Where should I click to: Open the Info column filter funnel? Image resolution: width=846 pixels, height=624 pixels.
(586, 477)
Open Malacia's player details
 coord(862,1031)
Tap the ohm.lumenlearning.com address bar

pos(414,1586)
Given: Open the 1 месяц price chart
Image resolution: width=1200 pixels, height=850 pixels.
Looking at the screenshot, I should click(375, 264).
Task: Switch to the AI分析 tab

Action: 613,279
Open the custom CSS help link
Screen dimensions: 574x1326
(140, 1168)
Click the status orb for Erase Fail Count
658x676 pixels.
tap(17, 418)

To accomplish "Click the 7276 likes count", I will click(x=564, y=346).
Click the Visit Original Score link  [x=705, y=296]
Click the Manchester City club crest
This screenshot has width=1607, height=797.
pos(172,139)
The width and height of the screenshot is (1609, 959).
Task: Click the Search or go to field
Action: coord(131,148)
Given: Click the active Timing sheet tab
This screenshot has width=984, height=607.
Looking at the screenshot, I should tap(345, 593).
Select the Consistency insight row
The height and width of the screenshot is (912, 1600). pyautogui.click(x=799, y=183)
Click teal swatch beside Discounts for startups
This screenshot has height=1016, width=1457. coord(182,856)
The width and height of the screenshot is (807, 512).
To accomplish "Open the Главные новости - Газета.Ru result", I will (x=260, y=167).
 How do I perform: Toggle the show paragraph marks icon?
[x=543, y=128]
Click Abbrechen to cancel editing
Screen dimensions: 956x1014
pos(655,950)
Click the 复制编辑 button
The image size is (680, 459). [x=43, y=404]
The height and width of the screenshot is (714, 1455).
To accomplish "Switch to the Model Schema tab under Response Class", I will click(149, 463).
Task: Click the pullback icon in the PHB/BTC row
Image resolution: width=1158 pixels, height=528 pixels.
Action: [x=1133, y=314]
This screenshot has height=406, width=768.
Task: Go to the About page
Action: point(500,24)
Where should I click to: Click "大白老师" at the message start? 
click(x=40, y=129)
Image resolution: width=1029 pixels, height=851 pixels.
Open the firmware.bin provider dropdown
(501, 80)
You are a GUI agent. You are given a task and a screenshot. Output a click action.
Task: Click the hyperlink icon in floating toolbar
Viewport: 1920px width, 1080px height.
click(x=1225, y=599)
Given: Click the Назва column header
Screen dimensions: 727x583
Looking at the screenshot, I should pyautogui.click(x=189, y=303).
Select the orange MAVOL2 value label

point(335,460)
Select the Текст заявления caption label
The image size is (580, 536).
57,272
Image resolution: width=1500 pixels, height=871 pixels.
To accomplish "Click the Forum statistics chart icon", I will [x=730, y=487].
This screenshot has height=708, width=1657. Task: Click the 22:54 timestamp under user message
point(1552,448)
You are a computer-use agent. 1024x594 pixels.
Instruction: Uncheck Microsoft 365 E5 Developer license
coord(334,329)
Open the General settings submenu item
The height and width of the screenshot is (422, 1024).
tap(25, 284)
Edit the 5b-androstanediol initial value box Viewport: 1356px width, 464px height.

====================

§ **Problem description**:
Emit, unaltered, the lines from the top of the listing down through the line that holds "Given: Open the 1 месяц price chart"; emit nothing else.

§ **Response**:
Where should I click to: Open the Info column filter funnel? Image resolution: width=846 pixels, height=624 pixels.
(586, 477)
Open Malacia's player details
 coord(862,1031)
Tap the ohm.lumenlearning.com address bar

pos(414,1586)
Given: Open the 1 месяц price chart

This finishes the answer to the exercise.